Exercise directions -
Find the line in the data below that contains "Where should I click to: Click the clipboard". Return that line and all the lines after it, unchanged.

Dataset entries -
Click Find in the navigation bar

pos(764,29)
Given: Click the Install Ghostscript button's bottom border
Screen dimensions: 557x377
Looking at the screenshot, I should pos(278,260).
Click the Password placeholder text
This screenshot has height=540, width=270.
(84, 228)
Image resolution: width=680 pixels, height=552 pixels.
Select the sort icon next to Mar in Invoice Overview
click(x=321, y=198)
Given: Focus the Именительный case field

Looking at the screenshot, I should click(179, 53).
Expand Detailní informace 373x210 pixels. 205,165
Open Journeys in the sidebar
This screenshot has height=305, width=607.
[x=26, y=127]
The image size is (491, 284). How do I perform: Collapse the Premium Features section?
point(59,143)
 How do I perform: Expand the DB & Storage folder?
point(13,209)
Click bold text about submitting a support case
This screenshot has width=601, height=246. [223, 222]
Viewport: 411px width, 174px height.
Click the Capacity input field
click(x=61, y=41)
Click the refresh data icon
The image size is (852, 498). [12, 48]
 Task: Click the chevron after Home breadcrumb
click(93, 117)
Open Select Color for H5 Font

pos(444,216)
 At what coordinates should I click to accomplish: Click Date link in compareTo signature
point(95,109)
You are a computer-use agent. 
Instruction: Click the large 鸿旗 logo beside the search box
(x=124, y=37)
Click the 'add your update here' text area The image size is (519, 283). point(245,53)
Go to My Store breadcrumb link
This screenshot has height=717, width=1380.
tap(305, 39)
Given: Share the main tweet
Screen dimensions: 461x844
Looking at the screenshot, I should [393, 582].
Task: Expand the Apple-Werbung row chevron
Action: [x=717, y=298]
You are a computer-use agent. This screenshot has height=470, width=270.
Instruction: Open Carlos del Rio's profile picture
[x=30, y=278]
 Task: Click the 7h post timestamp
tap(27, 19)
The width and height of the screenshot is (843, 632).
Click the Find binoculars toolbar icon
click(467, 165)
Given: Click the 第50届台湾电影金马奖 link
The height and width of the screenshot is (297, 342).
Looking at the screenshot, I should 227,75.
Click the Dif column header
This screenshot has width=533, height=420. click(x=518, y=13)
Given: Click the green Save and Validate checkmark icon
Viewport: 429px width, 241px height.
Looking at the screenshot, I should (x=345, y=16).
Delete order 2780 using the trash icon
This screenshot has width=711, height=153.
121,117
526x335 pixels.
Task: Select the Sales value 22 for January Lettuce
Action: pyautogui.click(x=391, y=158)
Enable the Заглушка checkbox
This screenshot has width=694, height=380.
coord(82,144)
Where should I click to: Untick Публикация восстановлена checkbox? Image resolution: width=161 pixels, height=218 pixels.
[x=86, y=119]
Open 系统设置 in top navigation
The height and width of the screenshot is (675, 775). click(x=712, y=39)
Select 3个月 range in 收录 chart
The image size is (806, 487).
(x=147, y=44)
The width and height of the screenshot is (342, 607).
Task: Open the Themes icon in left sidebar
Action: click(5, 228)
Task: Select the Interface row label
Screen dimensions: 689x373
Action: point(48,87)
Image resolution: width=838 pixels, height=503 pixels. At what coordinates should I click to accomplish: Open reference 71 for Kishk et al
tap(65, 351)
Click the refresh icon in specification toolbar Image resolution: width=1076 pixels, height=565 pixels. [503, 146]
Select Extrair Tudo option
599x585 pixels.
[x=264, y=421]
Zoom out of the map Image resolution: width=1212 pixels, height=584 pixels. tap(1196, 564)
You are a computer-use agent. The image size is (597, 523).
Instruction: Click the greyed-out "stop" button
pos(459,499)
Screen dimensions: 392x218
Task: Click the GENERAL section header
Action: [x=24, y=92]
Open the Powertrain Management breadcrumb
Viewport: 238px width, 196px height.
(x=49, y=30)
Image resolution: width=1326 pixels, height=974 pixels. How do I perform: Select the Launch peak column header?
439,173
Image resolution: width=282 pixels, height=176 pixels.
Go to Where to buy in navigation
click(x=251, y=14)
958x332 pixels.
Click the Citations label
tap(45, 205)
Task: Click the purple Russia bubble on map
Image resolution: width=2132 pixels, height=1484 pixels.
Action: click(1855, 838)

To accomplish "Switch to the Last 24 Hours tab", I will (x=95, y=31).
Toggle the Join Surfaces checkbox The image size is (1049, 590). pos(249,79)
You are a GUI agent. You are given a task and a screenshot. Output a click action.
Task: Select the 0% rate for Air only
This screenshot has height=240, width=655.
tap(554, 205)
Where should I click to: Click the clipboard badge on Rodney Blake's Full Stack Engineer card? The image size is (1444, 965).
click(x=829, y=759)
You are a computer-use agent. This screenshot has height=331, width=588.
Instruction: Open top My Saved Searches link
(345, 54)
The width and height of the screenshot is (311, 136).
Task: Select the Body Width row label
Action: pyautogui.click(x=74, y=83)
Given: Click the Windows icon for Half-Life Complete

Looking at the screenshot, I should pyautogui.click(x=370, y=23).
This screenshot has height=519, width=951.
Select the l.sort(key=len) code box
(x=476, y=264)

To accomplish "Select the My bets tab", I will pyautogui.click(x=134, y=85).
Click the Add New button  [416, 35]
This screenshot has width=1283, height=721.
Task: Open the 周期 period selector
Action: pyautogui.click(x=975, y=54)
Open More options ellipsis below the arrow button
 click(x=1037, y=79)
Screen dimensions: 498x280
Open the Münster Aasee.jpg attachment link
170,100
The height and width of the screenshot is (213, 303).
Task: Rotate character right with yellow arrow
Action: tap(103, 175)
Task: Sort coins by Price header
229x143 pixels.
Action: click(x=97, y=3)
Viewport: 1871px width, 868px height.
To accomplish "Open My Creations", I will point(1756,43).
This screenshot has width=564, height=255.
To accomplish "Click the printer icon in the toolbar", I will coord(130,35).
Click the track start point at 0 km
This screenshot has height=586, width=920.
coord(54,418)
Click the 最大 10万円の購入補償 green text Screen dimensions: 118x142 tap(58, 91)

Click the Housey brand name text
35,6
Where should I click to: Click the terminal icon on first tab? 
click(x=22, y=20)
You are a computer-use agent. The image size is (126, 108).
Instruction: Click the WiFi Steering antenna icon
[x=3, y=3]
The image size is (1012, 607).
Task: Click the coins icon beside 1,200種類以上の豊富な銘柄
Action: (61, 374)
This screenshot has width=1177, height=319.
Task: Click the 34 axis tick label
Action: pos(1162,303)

Written reply -
Where should I click to: Click the clipboard badge on Rodney Blake's Full Stack Engineer card? The image size is (1444, 965).
click(x=829, y=759)
You are a computer-use agent. This screenshot has height=331, width=588.
Instruction: Open top My Saved Searches link
(345, 54)
The width and height of the screenshot is (311, 136).
Task: Select the Body Width row label
Action: pyautogui.click(x=74, y=83)
Given: Click the Windows icon for Half-Life Complete

Looking at the screenshot, I should pyautogui.click(x=370, y=23).
This screenshot has height=519, width=951.
Select the l.sort(key=len) code box
(x=476, y=264)

To accomplish "Select the My bets tab", I will pyautogui.click(x=134, y=85).
Click the Add New button  [416, 35]
This screenshot has width=1283, height=721.
Task: Open the 周期 period selector
Action: pyautogui.click(x=975, y=54)
Open More options ellipsis below the arrow button
 click(x=1037, y=79)
Screen dimensions: 498x280
Open the Münster Aasee.jpg attachment link
170,100
The height and width of the screenshot is (213, 303).
Task: Rotate character right with yellow arrow
Action: tap(103, 175)
Task: Sort coins by Price header
229x143 pixels.
Action: click(x=97, y=3)
Viewport: 1871px width, 868px height.
To accomplish "Open My Creations", I will point(1756,43).
This screenshot has width=564, height=255.
To accomplish "Click the printer icon in the toolbar", I will coord(130,35).
Click the track start point at 0 km
This screenshot has height=586, width=920.
coord(54,418)
Click the 最大 10万円の購入補償 green text Screen dimensions: 118x142 tap(58, 91)

Click the Housey brand name text
35,6
Where should I click to: Click the terminal icon on first tab? 
click(x=22, y=20)
You are a computer-use agent. The image size is (126, 108).
Instruction: Click the WiFi Steering antenna icon
[x=3, y=3]
The image size is (1012, 607).
Task: Click the coins icon beside 1,200種類以上の豊富な銘柄
Action: (61, 374)
This screenshot has width=1177, height=319.
Task: Click the 34 axis tick label
Action: pos(1162,303)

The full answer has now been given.